▶ **Requirement**:
Would you reproduce every record exactly, leaving out the pictures?

(Saved entries)
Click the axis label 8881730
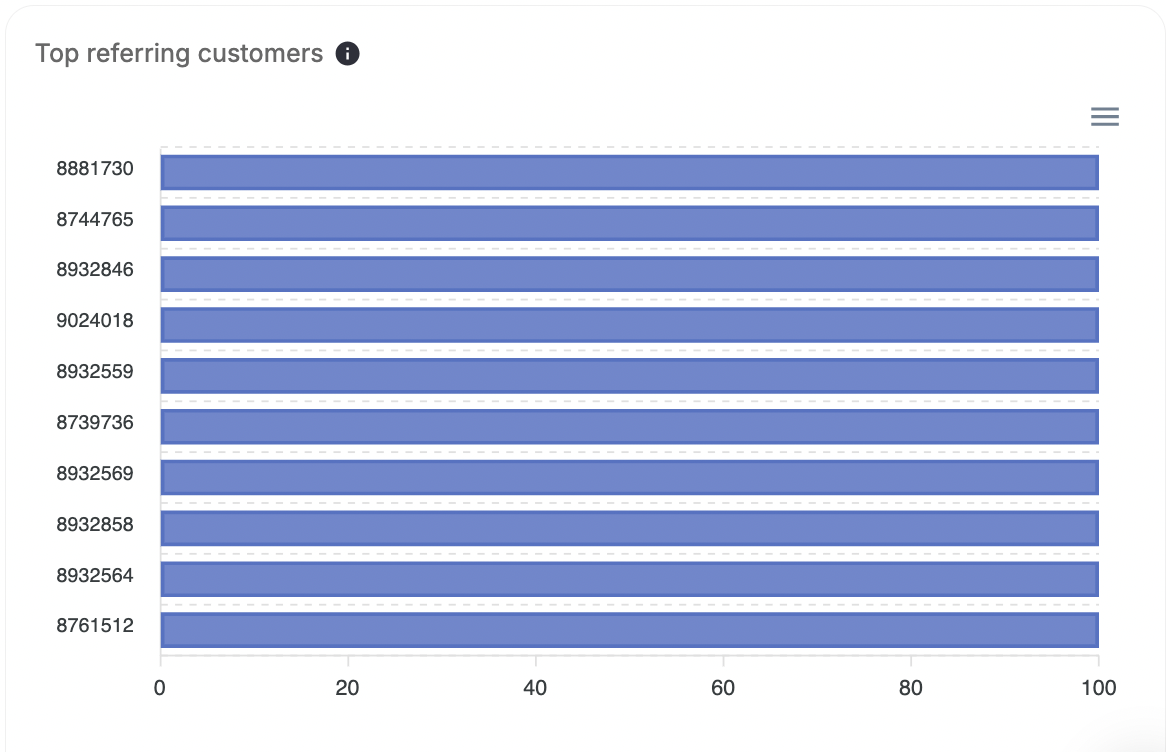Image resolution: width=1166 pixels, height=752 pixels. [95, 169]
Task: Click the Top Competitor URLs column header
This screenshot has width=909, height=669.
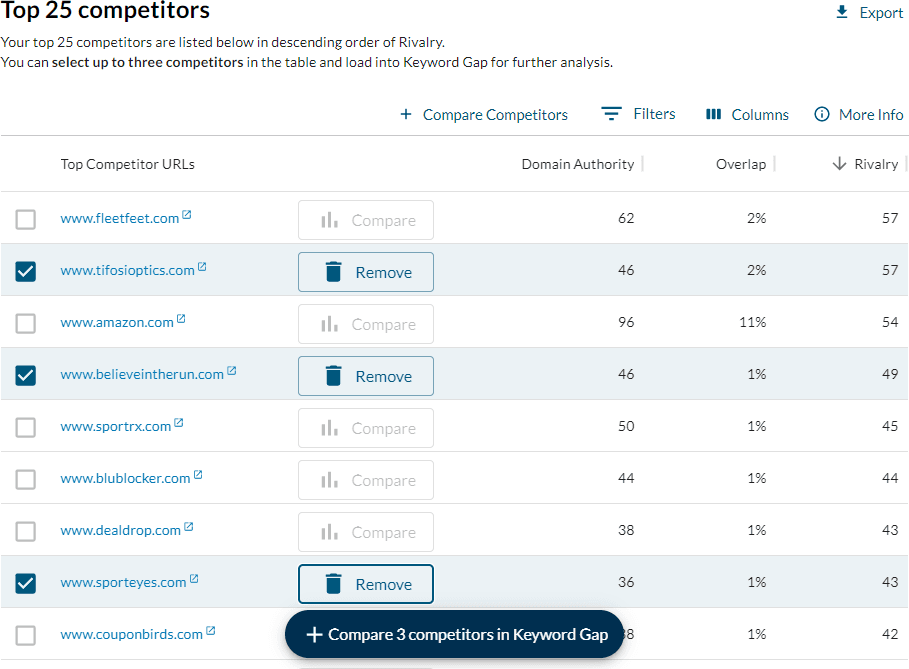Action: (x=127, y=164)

▶ **Written answer**:
Click the axis label 8881730
Image resolution: width=1166 pixels, height=752 pixels. [95, 169]
Task: Click the Top Competitor URLs column header
This screenshot has width=909, height=669.
Action: (x=127, y=164)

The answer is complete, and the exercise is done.